# does travel cause stress?



## mikewildfire (Mar 15, 2011)

Hello.

I just bought a horseman tortoise, and was unfortunately unable to purchase him any where near where I live. Does a two hour road journey cause stress, and if so, how do I minimise that stress?
When I make my outdoor enclosure, what is the best way to ensure Tiberius doesn't dig his way out?


----------



## GBtortoises (Mar 15, 2011)

I think you mean a "Horsfield" tortoise, _Testudo horsfieldi_ also known as a Russian tortoise or Afghan tortoise, the latter name is more representative of where it's from since the species isn't actually found in Russia! Anyway, any time a tortoise is removed from outside of it's established environment it can create a certain level of stress depending upon the severity of the change. Stress usually affects healthy, well established tortoises less than it does one that has been exposed to different environments and conditions frequently, as in newly imported animals. 
The least stressful way to transport a tortoise is to keep it at midrange temperatures (mid 60's-low 70's), in a dark box with some bedding or substrate. The temperatures are such that it will not get too cold but will also not become overally active due to higher temperatures. The darkness in the box will usually keep the tortoise in a more inactive state and calm. The bedding or substrate gives a sense of security by allowing the tortoise to dig in some as it would when hiding and prevents the tortoise from slipping and sliding around in the box. As long as the box top is closed loosely and not taped shut there is no need for air holes in the box, air will pass through the loosely closed lid. Air holes would be necessary if the box were to be taped shut. Any air or other holes let in light, which encourages unwanted activity within the box. It's very doubtful that your tortoise will dig his way out of the box, especially if kept dark and calm.


----------



## Jacqui (Mar 15, 2011)

That was very well said, okay well written! A two hour ride should not stress most tortoises and if you follow the advise above, I don't think you would have any problems at all. 

For the digging out, folks use several things. One option is to bury down the walls (or under the walls) something to create a block. Some folks prefer to place the blockers inside the enclosure next to the wall. While yet others entirely line the bottom of the enclosure with the blocker and then cover it with the substrate. Blockers can include just about anything, but the most common seem to be: wire, metal sheeting, plastic siding or roofing, cement or blocks/bricks. On all of these you can use wood too, but it usually (at least here it does) rots with in a few years. 

It should be noted, that they really are not trying to dig escape tunnels. (Why is it when thinking escape tunnels, I start thinking about the old Hogan's Heroes TV show?) They dig tunnels or places to sleep or to get out of the cold and heat and just happen to end up coming out on the wrong side of their enclosure.
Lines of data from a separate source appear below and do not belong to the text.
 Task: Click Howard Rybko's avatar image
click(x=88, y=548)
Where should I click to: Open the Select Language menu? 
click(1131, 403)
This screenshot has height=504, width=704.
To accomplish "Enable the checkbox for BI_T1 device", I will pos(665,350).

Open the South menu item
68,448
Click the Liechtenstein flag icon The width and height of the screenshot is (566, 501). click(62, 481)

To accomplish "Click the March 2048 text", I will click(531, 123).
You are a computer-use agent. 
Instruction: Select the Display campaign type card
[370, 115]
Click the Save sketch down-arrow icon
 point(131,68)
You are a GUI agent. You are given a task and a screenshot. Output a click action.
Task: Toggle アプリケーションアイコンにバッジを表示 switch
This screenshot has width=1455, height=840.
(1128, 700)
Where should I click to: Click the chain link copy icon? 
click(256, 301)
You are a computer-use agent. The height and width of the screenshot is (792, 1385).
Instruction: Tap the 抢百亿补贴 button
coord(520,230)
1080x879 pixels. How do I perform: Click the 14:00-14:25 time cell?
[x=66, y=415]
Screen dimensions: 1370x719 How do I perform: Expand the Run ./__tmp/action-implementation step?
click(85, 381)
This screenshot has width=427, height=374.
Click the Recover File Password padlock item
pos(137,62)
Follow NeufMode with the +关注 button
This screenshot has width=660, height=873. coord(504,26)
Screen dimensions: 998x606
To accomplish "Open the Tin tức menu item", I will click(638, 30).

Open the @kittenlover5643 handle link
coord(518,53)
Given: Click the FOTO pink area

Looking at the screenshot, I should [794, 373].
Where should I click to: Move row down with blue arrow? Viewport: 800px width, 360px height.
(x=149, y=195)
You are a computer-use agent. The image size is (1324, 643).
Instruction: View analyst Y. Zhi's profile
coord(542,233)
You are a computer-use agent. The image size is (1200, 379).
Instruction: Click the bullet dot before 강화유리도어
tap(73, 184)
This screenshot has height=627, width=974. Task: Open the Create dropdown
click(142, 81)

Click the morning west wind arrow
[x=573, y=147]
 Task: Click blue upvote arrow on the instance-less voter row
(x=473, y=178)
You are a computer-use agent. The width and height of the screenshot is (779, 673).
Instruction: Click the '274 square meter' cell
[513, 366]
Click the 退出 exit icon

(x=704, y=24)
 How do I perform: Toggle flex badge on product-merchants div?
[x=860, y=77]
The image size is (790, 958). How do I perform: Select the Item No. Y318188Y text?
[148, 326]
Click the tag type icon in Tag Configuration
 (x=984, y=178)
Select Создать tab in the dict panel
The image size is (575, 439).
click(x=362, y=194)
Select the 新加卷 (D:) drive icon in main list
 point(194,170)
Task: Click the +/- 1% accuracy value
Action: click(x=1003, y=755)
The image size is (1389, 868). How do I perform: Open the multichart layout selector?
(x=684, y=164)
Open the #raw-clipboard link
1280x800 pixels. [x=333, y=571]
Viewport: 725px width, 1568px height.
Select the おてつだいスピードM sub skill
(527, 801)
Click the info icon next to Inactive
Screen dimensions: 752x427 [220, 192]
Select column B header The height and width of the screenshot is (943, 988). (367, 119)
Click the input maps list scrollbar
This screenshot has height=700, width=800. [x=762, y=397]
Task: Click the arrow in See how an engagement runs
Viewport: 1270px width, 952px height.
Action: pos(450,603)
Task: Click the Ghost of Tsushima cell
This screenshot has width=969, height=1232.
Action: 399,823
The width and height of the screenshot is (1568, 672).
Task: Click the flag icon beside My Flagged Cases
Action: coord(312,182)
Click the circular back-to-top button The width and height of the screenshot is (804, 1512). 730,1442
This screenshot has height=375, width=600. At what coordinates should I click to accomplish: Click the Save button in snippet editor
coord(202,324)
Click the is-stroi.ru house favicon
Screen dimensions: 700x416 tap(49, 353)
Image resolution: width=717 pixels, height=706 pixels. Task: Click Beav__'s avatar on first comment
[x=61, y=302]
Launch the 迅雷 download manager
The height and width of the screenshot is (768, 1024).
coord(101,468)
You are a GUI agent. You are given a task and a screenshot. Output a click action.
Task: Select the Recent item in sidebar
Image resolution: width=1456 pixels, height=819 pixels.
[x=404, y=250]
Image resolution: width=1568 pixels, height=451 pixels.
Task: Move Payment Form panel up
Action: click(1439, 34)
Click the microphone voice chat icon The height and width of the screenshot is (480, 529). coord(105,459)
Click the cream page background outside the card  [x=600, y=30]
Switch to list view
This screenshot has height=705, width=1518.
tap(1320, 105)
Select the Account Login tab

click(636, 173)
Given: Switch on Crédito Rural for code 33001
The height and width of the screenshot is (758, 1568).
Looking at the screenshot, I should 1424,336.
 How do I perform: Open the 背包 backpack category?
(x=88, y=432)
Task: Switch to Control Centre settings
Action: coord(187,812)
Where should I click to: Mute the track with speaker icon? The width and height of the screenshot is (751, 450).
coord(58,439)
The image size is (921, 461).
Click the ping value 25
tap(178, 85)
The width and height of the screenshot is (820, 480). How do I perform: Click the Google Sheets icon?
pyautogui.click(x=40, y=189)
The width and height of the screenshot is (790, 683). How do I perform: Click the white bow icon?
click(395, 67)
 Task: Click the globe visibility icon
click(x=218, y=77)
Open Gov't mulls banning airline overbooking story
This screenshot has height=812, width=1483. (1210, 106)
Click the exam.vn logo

Before I forget, congrats on the new Russian!


----------



## mikewildfire (Mar 15, 2011)

Thank-you for your comprehensive reply to my question. I had the film "the great escape in mind, although Tiberius doesn't have access to a motorbike and is much better looking than Steve mc queen.
Using this information, I think he will be very happy in his new enclosure. I'd best get digging and building.
Many thanks.
Mikey.

Thanks also to gbtortoises.
I have a good sized cardboard box and some nice dry substrate consisting of play sand and dry soil. I aim to drive home tomorrow with him and am planning on having the heating and fans off in my van. Luckily, the box fits exactly into the gap between my front seats, so will be very secure and I can keep an eye on him for the duration of the journey. 
Thanks also for the correction in the spelling of his breed. I have been searching the web, and there seems to be a small variation in the spelling I have found. I am now better educated. ;-) 
On my return to my home, I intend to take Tiberius to the vet for a check up due to the many horror stories I have heard while trawling the net for info. It pays to be sure.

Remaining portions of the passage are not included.